УСЛОВИЕ ЗАДАНИЯ: Продолжите текст о поэме «Дядя Степа», начав сразу после его последнего предложения.

ПРЕДЛОЖЕННЫЙ ТЕКСТ:
************

Что за дым над головой?

Что за гром по мостовой?

Дом пылает за углом,

Сто зевак стоят кругом.

Ставит лестницы команда,

От огня спасает дом.

Весь чердак уже в огне,

Бьются голуби в окне.

На дворе в толпе ребят

Дяде Степе говорят:

– Неужели вместе с домом

Наши голуби сгорят?

Дядя Степа с тротуара

Достает до чердака.

Сквозь огонь и дым пожара

Тянется его рука.

Он окошко открывает.

Из окошка вылетают

Восемнадцать голубей,

А за ними – воробей…

Ивантер, прочитав поэму, решил, что талантливого молодого автора надо познакомить с мэтром детской поэзии, и отправил его в командировку в Ленинград – на консультацию к Маршаку. Маршаку «Дядя Степа» тоже понравился, он сделал несколько точных, метких замечаний, а потом сказал слова, которые молодой поэт запомнил на всю жизнь:

– Никогда, голубчик, не забывайте, что по книгам детских писателей ребенок учится не только читать, но и говорить, мыслить, чувствовать…

«Дядя Степа» стал любимым героем многих поколений ребят. Его популярность была столь велика, что автору еще не раз приходилось продлевать жизнь доброго великана, делать его милиционером, потом, «по заказу» ребятишек из детсада, к которым автор пришел на встречу, подарить ему сына Егора, ставшего космонавтом, потом даже писать о нем как о ветеране. В самом деле, повторим вслед за Сергеем Владимировичем, «разве умный, добрый, «всеобщий» дедушка не нужен ребятам»? Причем дедушка активный, боевой, который всегда вместе с детьми:

Не сидит Степанов дома,

Не глядит весь день в окно,

И не ищет он знакомых,

Чтоб сразиться в домино.

Чем же занят дядя Степа,

Детства нашего герой?

Как и прежде, дядя Степа

Крепко дружит с детворой.

И благодаря этой непреходящей, нестареющей дружбе происходит…

Удивительное дело:

День за днем, за годом год,

Столько весен пролетело,

А Степанов все живет!

Он и пенсию имеет,

И преклонные года,

Но уже не постареет

Ни за что и никогда!

Знают взрослые и дети,

Весь читающий народ,

Что, живя на белом свете,

Дядя Степа не умрет!

И это прекрасно. Значит, будем знакомить с дядей Степой новых и новых детей, значит, они, так же, как и мы, будут его любить, будут с ним дружить, им восхищаться, а он их – воспитывать.

А ведь сначала отнюдь не все критики приняли веселую поэму столь благосклонно, как Ивантер, Маршак или Корней Чуковский. Так, в 1936 году в «Ленинградской правде» появилась разгромная рецензия некоего Радищева, которая называлась просто и убийственно: «Плохая книга». В ней автор, ничтоже сумняшеся, писал: «Вялость, нерешительность, отсутствие подлинного юмора и веселья. Ни одна строка этого растянутого и невыразительного повествования не запомнится детям, не будет ими заучиваться, не обрадует их…»

************

ИСХОДНЫЕ ДАННЫЕ:
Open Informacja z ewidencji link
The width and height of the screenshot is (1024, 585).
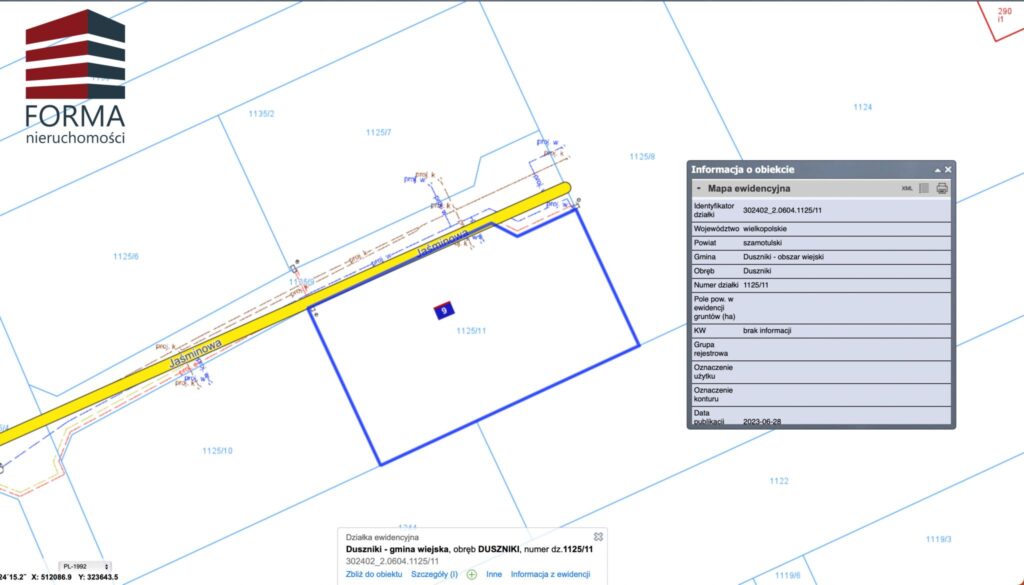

************

ОТВЕТ:
Как видим, мрачные пророчества не оправдались ни в одном слове. Так почти не бывает, чтобы совсем молодые люди писали хорошие стихи для маленьких детей. «Дядя Степа» появился на свет в 1935 году. Михалкову было 22 года, и с этим объективным фактом не может поспорить никто.

Фадеев писал о первых детских стихах Михалкова: «…ясный свет человеческой молодости», называл их смелыми и был абсолютно прав, потому что легкие и лихие михалковские строчки самим звуком своим обещали победу. Много лет спустя в знаменитом стихотворении «Мой секрет» Сергей Владимирович Михалков весело объяснял, что другие взрослые не умеют вернуться в страну Детства, а он…

А я могу! Но свой секрет

Я не открою вам,

Как я уже десятки лет

Живу и тут и там.

Мне стоит лишь собрать багаж!

А долго ли собрать

Бумагу, ручку, карандаш

И общую тетрадь?

И вот уже я в той Стране,

Где я увидел свет,

И, как ни странно, снова мне

И пять, и десять лет.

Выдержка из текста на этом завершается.